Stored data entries
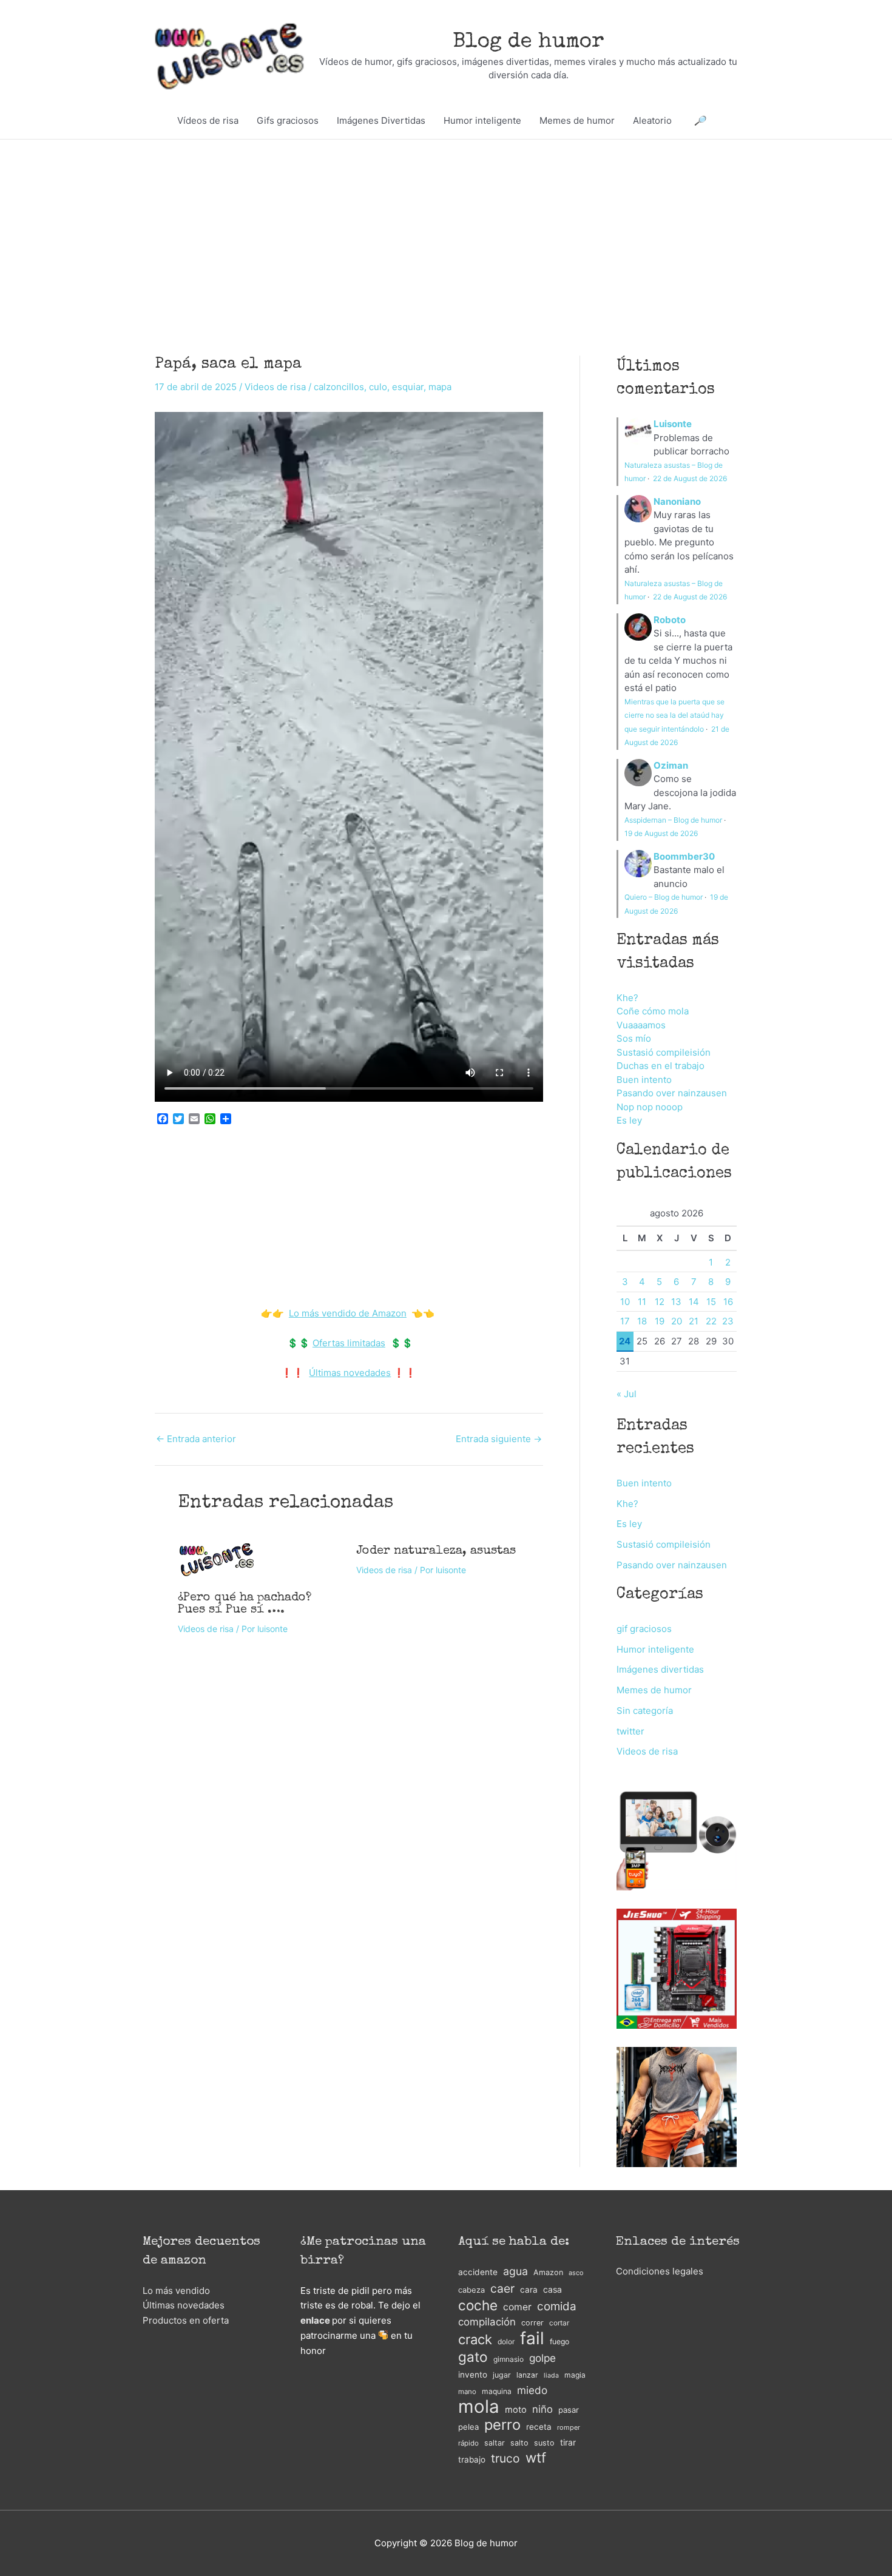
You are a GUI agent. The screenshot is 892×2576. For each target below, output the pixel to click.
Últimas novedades (350, 1372)
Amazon (548, 2272)
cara (529, 2289)
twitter (630, 1731)
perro (502, 2425)
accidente (478, 2272)
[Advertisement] (446, 229)
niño (542, 2409)
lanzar (527, 2374)
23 (728, 1321)
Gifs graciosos (288, 120)
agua (515, 2271)
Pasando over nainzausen (672, 1093)
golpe (542, 2358)
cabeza (471, 2289)
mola (478, 2407)
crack (475, 2339)
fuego (559, 2341)
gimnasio (508, 2359)
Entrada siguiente (499, 1438)
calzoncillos (339, 387)
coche (478, 2305)
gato (473, 2357)
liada (551, 2375)
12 (659, 1301)
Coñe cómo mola (653, 1011)
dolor (506, 2341)
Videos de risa (275, 387)
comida (556, 2306)
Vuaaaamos (641, 1025)
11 (642, 1301)
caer (502, 2288)
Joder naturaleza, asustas (436, 1551)
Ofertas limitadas (349, 1343)
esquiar (408, 387)
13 (676, 1301)
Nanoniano (677, 501)
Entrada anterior (196, 1438)
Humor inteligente (482, 120)
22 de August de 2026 (690, 478)
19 (659, 1321)
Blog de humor (528, 42)
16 (728, 1301)
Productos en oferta (186, 2320)
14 (694, 1301)
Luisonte (673, 424)
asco (576, 2273)
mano (467, 2391)
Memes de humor (577, 120)
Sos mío (634, 1038)
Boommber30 (684, 856)
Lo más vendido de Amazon (348, 1313)
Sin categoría (645, 1710)
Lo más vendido (176, 2290)
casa (552, 2289)
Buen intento (644, 1079)
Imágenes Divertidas (381, 120)
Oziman (671, 765)
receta (539, 2427)
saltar (494, 2442)
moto (516, 2409)
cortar (559, 2322)
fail (532, 2338)
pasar (568, 2410)
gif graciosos (644, 1628)
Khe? (627, 997)
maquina (497, 2391)
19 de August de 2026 (661, 833)
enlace (315, 2320)
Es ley (629, 1120)
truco (505, 2458)
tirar (568, 2442)
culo (378, 387)
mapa (439, 387)
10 (625, 1301)
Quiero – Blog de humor (663, 897)
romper (568, 2427)
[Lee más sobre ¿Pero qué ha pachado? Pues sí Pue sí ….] (216, 1558)
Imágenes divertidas (660, 1669)
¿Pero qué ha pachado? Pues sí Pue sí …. (244, 1604)
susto (544, 2442)
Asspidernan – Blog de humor (673, 819)
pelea (468, 2427)
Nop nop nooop (650, 1107)
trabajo (471, 2459)
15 (711, 1301)
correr (532, 2322)
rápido (468, 2443)
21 (693, 1321)
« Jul (627, 1394)
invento (472, 2374)
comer (517, 2307)
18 (642, 1321)
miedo (532, 2390)
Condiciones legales (659, 2271)
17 (625, 1321)
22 (711, 1321)
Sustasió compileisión (664, 1052)
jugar (502, 2374)
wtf (535, 2458)
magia (575, 2374)
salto (519, 2442)
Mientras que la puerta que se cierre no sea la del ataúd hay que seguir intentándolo (674, 715)
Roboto (670, 619)
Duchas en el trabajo (660, 1065)
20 (676, 1321)
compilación (487, 2322)
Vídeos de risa (207, 120)
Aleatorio (652, 120)
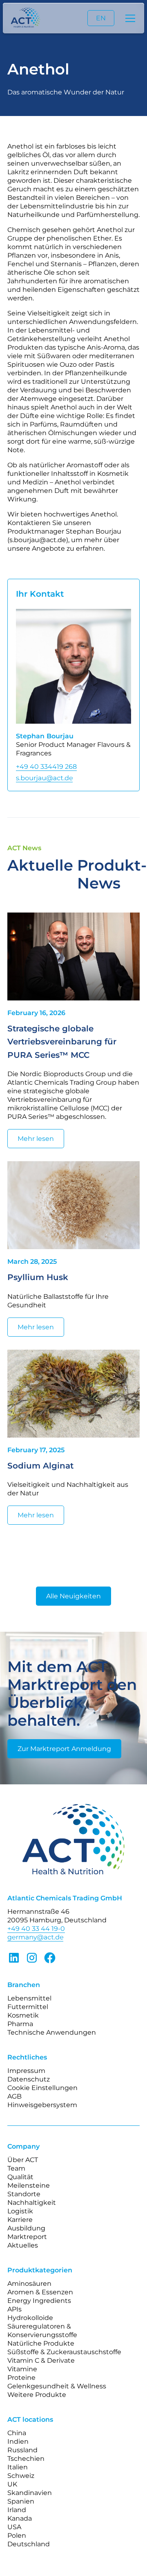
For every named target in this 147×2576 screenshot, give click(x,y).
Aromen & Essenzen (40, 2292)
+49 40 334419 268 (46, 766)
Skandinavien (29, 2493)
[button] (128, 18)
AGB (14, 2096)
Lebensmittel (29, 1998)
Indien (18, 2441)
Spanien (20, 2501)
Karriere (20, 2220)
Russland (22, 2450)
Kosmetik (23, 2015)
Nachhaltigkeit (31, 2202)
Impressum (26, 2071)
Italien (17, 2467)
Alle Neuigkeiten (73, 1596)
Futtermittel (27, 2007)
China (16, 2433)
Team (16, 2168)
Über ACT (22, 2160)
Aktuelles (22, 2245)
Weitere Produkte (36, 2395)
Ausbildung (26, 2228)
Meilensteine (28, 2185)
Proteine (21, 2377)
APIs (14, 2309)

• _Assigned task_: Set down, exactly as they stand above, the lines starting with the line with "23 (728, 1321)" and going on through the line with "Videos de risa (275, 387)", and no others.

• _Your response_:
23 (728, 1321)
Gifs graciosos (288, 120)
agua (515, 2271)
Pasando over nainzausen (672, 1093)
golpe (542, 2358)
cabeza (471, 2289)
mola (478, 2407)
crack (475, 2339)
fuego (559, 2341)
gimnasio (508, 2359)
Entrada siguiente (499, 1438)
calzoncillos (339, 387)
coche (478, 2305)
gato (473, 2357)
liada (551, 2375)
12 (659, 1301)
Coñe cómo mola (653, 1011)
dolor (506, 2341)
Videos de risa (275, 387)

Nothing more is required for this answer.